A B-type subdwarf (sdB) is a kind of subdwarf star with spectral type B. They differ from the typical subdwarf by being much hotter and brighter. They are situated at the "extreme horizontal branch" of the Hertzsprung–Russell diagram. Masses of these stars are around 0.5 solar masses, and they contain only about 1% hydrogen, with the rest being helium.  Their radius is from 0.15 to 0.25 solar radii, and their temperature is from 20,000 to 40,000K.

These stars represent a late stage in the evolution of some stars, caused when a red giant star loses its outer hydrogen layers before the core begins to fuse helium. The reasons why this premature mass loss occurs are unclear, but the interaction of stars in a binary star system is thought to be one of the main mechanisms. Single subdwarfs may be the result of a merger of two white dwarfs. The sdB stars are expected to become white dwarfs without going through any more giant stages.

Subdwarf B stars, being more luminous than white dwarfs, are a significant component in the hot star population of old stellar systems, such as globular clusters, spiral galaxy bulges and elliptical galaxies.  They are prominent on ultraviolet images.  The hot subdwarfs are proposed to be the cause of the UV upturn in the light output of elliptical galaxies.

History
Subdwarf B stars were discovered by Zwicky and Humason around 1947 when they found subluminous blue stars around the north galactic pole.  In the Palomar-Green survey they were discovered to be the commonest kind of faint blue star with a magnitude over 18. During the 1960s spectroscopy discovered that many of the sdB stars are deficient in hydrogen, with abundances below that predicted by the Big Bang theory. In the early 1970s Greenstein and Sargent measured temperatures and gravity strengths and were able to plot their correct position on the Hertzsprung–Russell diagram.

Variables
There are three kinds of variable stars in this category:

Firstly there are the sdBV with periods from 90 to 600 seconds.  They are also called EC14026 or V361 Hya stars. A proposed new nomenclature is sdBVr, with r standing for rapid. One theory for the oscillations of these stars is that the variations in brightness are due to acoustic mode oscillations with low degree (l) and low order (n).  They are driven by ionisation of iron group atoms causing opacity.  The velocity curve is 90 degrees out of phase with the brightness curve, while the effective temperature and surface gravity acceleration curves appear to be in phase with the flux variations.  In plots of temperature against surface gravity, the short-period pulsators cluster together in the so-called empirical instability strip, approximately defined by T=28000–35000 K and log g=5.2–6.0. Only 10% of sdBs falling in the empirical strip are observed to pulsate.

Secondly there are the long period variables with periods from 45 to 180 minutes. A proposed new nomenclature is sdBVs, with s standing for slow.  These only have a very small variation of 0.1%.  They have also been called PG1716 or V1093 Her or abbreviated as LPsdBV. The long-period pulsating sdB stars are generally cooler than their rapid counterparts, with T~23000–30000K.
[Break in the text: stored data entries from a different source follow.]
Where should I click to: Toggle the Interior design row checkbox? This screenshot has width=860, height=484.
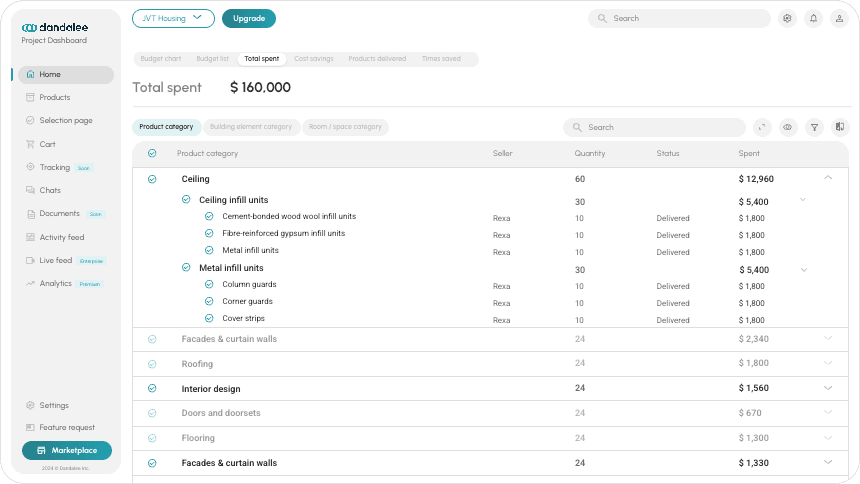pyautogui.click(x=152, y=388)
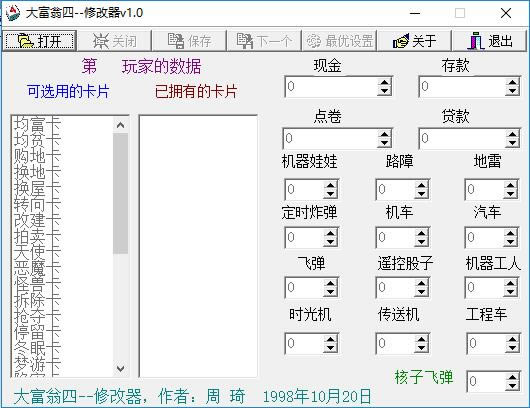Screen dimensions: 530x408
Task: Click the 下一个 next player icon
Action: (245, 41)
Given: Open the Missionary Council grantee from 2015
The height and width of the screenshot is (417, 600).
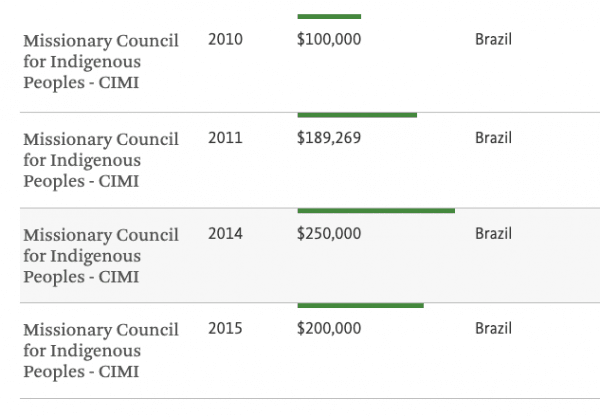Looking at the screenshot, I should [100, 350].
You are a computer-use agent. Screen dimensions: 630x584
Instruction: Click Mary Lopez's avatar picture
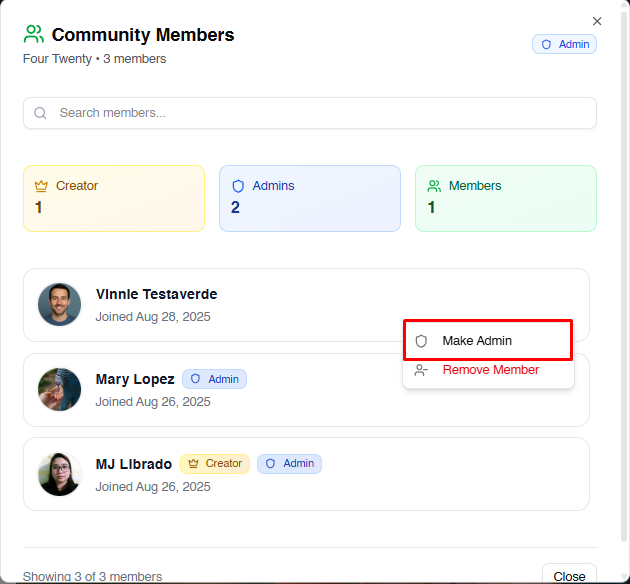[60, 389]

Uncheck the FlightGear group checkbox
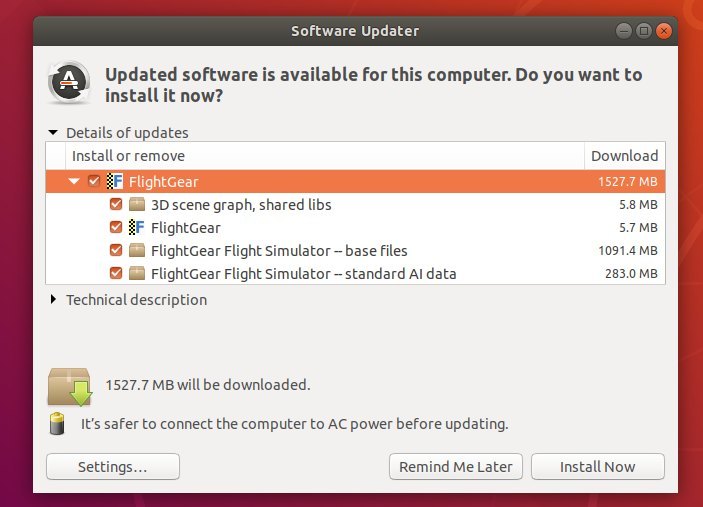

Stars that oscillate in both period regimes are 'hybrids', with a standard nomenclature of sdBVrs. A prototype is DW Lyncis also identified as HS 0702+6043.

*eclipsing binary star

Planetary systems
There are at least four sdB stars which may possess planetary systems. However, in all four cases, subsequent research has indicated that the evidence for the planets' existence was not as strong as previously believed, and whether or not the planetary systems exist is not proven either way.

V391 Pegasi was the first sdB star believed to have an exoplanet in orbit around it, although subsequent research has significantly weakened the evidentiary case for the planet's existence.

Kepler-70 may have a system of two or more close-orbiting planets, although later research suggests that this is unlikely to be the case.

KIC 10001893 (also known as Kepler-429) may possess a system of three roughly Earth-sized planets in very close orbit. If these exist, then they would be similar to the hypothetical Kepler-70 exoplanets. However, the same new techniques that cast doubt on the Kepler-70 exoplanets were applied in this case too  and indicated that the three signals which had been detected could in fact merely be misleading artifacts in the data that earlier analysis techniques had not handled well.

If Kepler-70's two close-orbiting planets do exist, they may be the remnants of the cores of close-orbiting gas giants. These would have been engulfed by the red giant progenitor, and the rocky/metallic cores would be the only parts of the planets to survive without being evaporated. Alternatively, they may be sections of core from one larger gas giant, engulfed as described, with the core having fragmented inside the star.

2MASS J19383260+4603591 is the close binary system of subdwarf B and red dwarf star, which was once claimed to be orbited by the circumbinary planet Kepler-451b.